Text excerpt:
•••••

AI, economic concerns, and confusion: How to navigate retirement planning before it becomes urgent

Retirement planning is more complicated than ever, according to expert financial advisors. New policy changes, like the recent increase in 401(k) contribution limits to $24,500, and online resources from the federal government provide useful frameworks, but most people can’t afford to max out their 401(k), with many experimenting with AI tools. New data from Jump’s 2026 Financial Advisor Insights Report show that retirement conversations occur less frequently than conversations about tax planning, but when they do occur, they happen earlier in conversations and tend to run longer.

“Clients are coming in more informed, but also much more overwhelmed,” says Melissa Reaktenwalt, founder and lead advisor of EViE Financial. “There’s so much information available now via articles, podcasts, Reddit, YouTube – it’s literally never-ending. Folks are consuming all of it before ever sitting down with an advisor, but information without context creates as much confusion as it does knowledge.”

•••••

Directions:
Please continue the retirement-planning article from where it stops. The records are separate material and have no connection to the article on retirement planning.

Supplied data:
•••••

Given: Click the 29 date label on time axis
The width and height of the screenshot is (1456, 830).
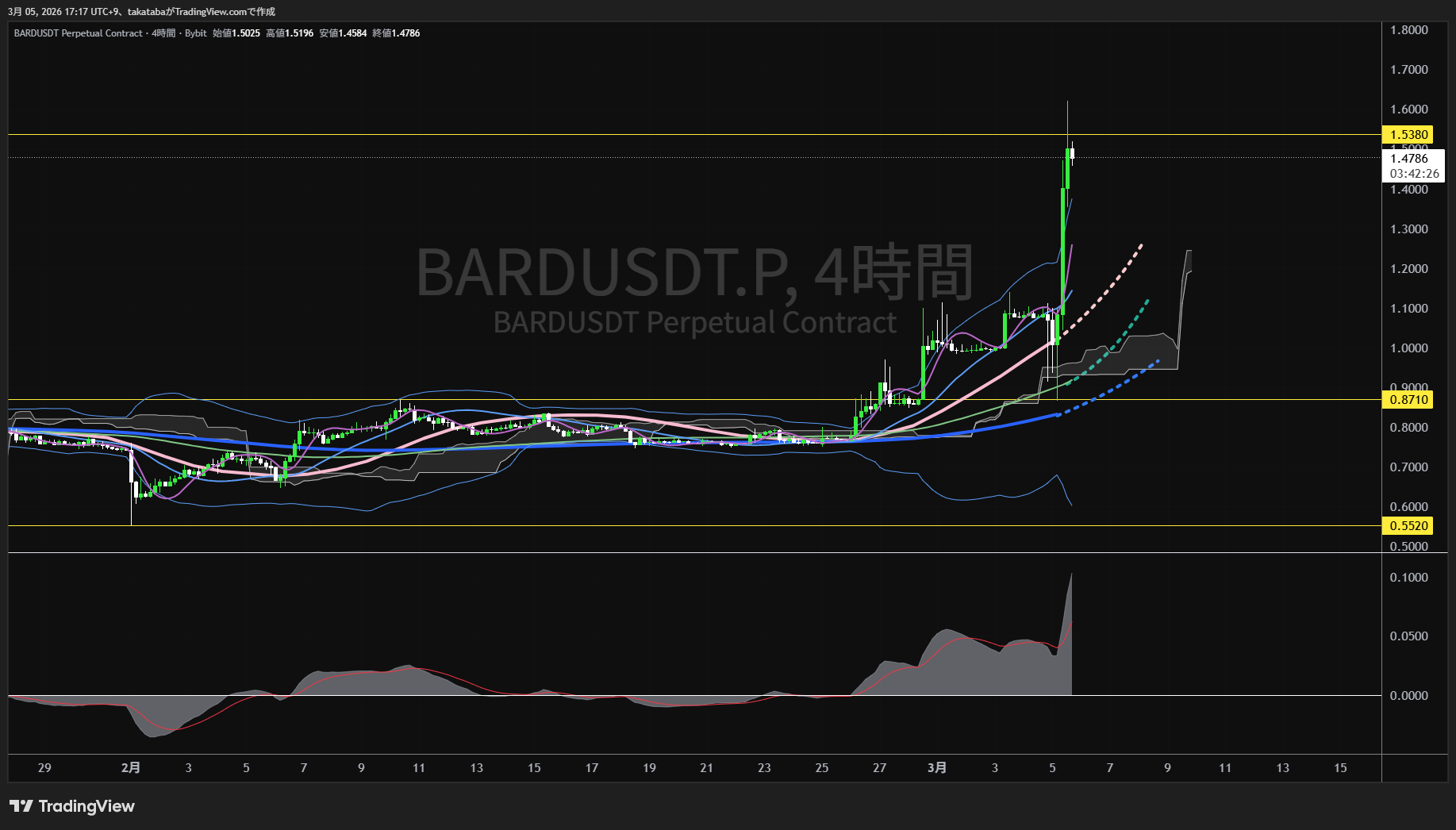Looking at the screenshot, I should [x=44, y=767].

•••••

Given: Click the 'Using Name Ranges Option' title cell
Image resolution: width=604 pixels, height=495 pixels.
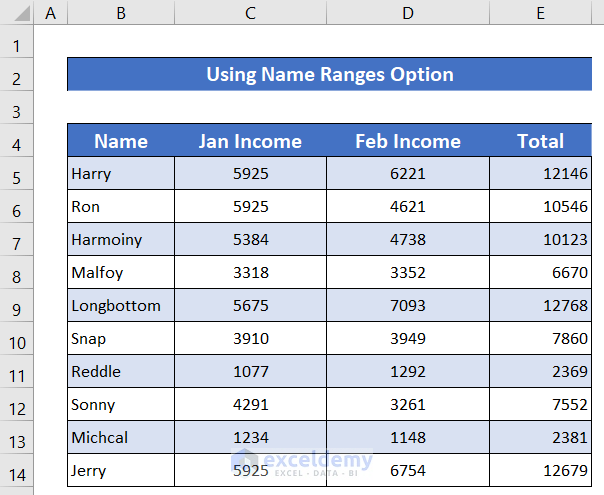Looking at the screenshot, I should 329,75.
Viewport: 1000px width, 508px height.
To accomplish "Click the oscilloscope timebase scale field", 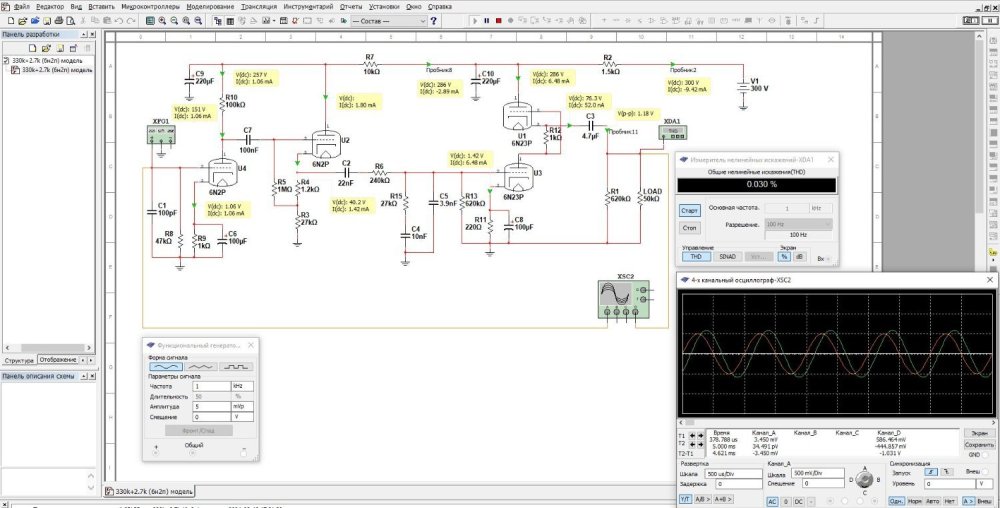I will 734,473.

•••••

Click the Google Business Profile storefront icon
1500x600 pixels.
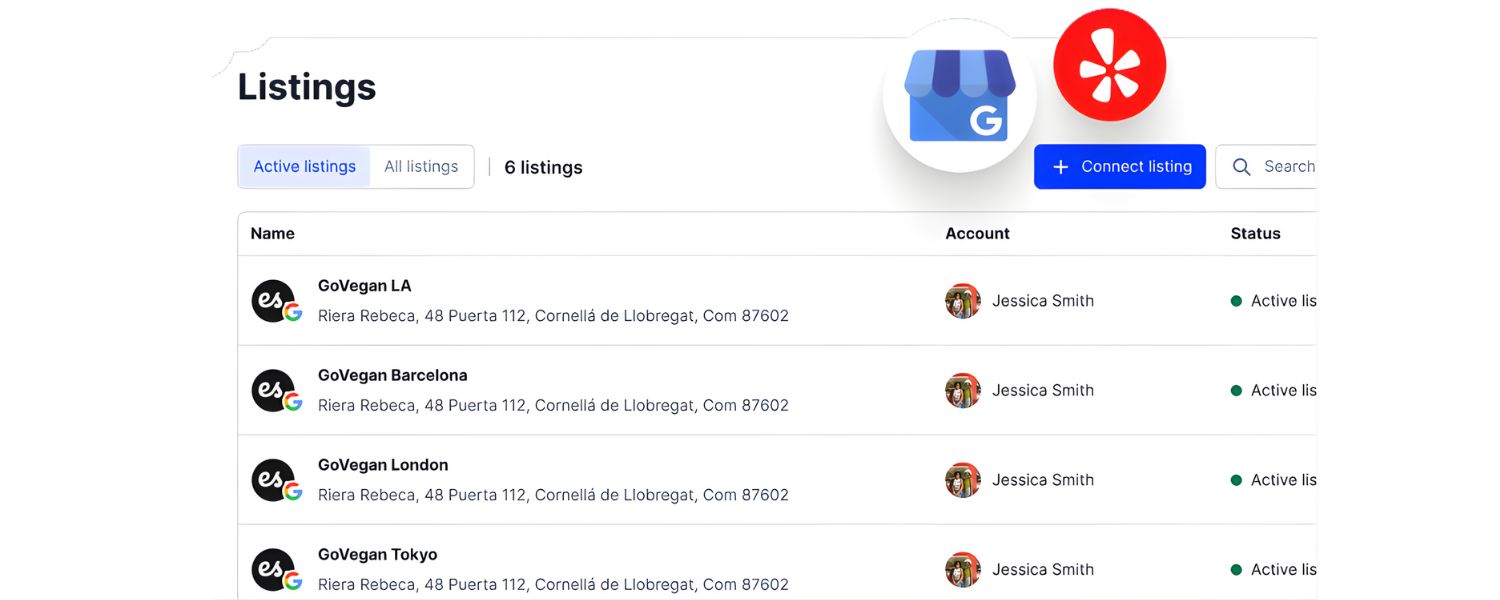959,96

•••••

Right answer:
What real retirement conversations actually look like today

Meanwhile, major risks are harder to predict. Early retirement, long-term care costs, market volatility and policy shifts are all factors that can throw a wrench in retirement planning – and though more and more people are starting their retirement planning with AI, a lack of perspective and follow-through can create confusion. The data from the report also shows that nearly half of all meetings include at least one stated fear, with fear of outliving savings as one of the most impactful.

“People are more willing to talk openly about fear and shame around money,” says Reaktenwalt. “About the gap between where they thought they’d be and where they are now, and about not knowing what to do.”

These conversations are tied to real-life pressures. Clients are often in their late 50s, and cite health issues, caregiving, and major life transitions associated with aging. Yet retirement conversations also often lack urgency or follow-through. The data also shows that retirement conversations usually do not result in concrete decision making on the client’s part – at least not initially.

What this means if you’re thinking about hiring a financial advisor

For consumers, there’s a hidden opportunity: Retirement planning doesn’t fail because of lack of information, but because of inaction, confusion, or unclear guidance. Knowing how to approach an advisor, and what to ask for, can make the difference.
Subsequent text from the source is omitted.